(Stored data entries)
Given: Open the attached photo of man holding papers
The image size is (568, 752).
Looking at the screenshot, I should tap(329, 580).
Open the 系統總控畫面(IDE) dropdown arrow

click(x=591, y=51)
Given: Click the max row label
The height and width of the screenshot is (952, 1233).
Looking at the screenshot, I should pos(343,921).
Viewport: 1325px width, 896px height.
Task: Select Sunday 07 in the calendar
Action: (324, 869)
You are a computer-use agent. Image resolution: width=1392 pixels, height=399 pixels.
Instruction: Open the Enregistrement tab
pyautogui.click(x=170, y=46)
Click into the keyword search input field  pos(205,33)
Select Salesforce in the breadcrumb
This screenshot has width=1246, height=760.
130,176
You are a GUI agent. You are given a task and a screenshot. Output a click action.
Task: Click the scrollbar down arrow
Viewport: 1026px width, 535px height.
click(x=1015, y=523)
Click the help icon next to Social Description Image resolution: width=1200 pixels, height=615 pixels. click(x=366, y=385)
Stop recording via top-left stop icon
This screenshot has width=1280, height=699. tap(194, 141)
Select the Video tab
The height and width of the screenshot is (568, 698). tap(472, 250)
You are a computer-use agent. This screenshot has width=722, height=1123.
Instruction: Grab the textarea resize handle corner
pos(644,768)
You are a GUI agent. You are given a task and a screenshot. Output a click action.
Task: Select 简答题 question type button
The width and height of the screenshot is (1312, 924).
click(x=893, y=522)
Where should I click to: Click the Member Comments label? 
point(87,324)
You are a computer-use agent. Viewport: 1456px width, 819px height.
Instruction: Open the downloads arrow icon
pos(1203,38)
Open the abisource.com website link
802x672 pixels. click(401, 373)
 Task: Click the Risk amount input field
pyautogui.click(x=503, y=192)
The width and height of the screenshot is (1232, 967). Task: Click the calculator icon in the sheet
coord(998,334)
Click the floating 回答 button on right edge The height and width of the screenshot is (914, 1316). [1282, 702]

- **To do**:
Reproduce verbatim the part of the records that runs from the first line through the line containing "Action: (324, 869)", inclusive of both.

- **The reply**:
Given: Open the attached photo of man holding papers
The image size is (568, 752).
Looking at the screenshot, I should tap(329, 580).
Open the 系統總控畫面(IDE) dropdown arrow

click(x=591, y=51)
Given: Click the max row label
The height and width of the screenshot is (952, 1233).
Looking at the screenshot, I should pos(343,921).
Viewport: 1325px width, 896px height.
Task: Select Sunday 07 in the calendar
Action: (324, 869)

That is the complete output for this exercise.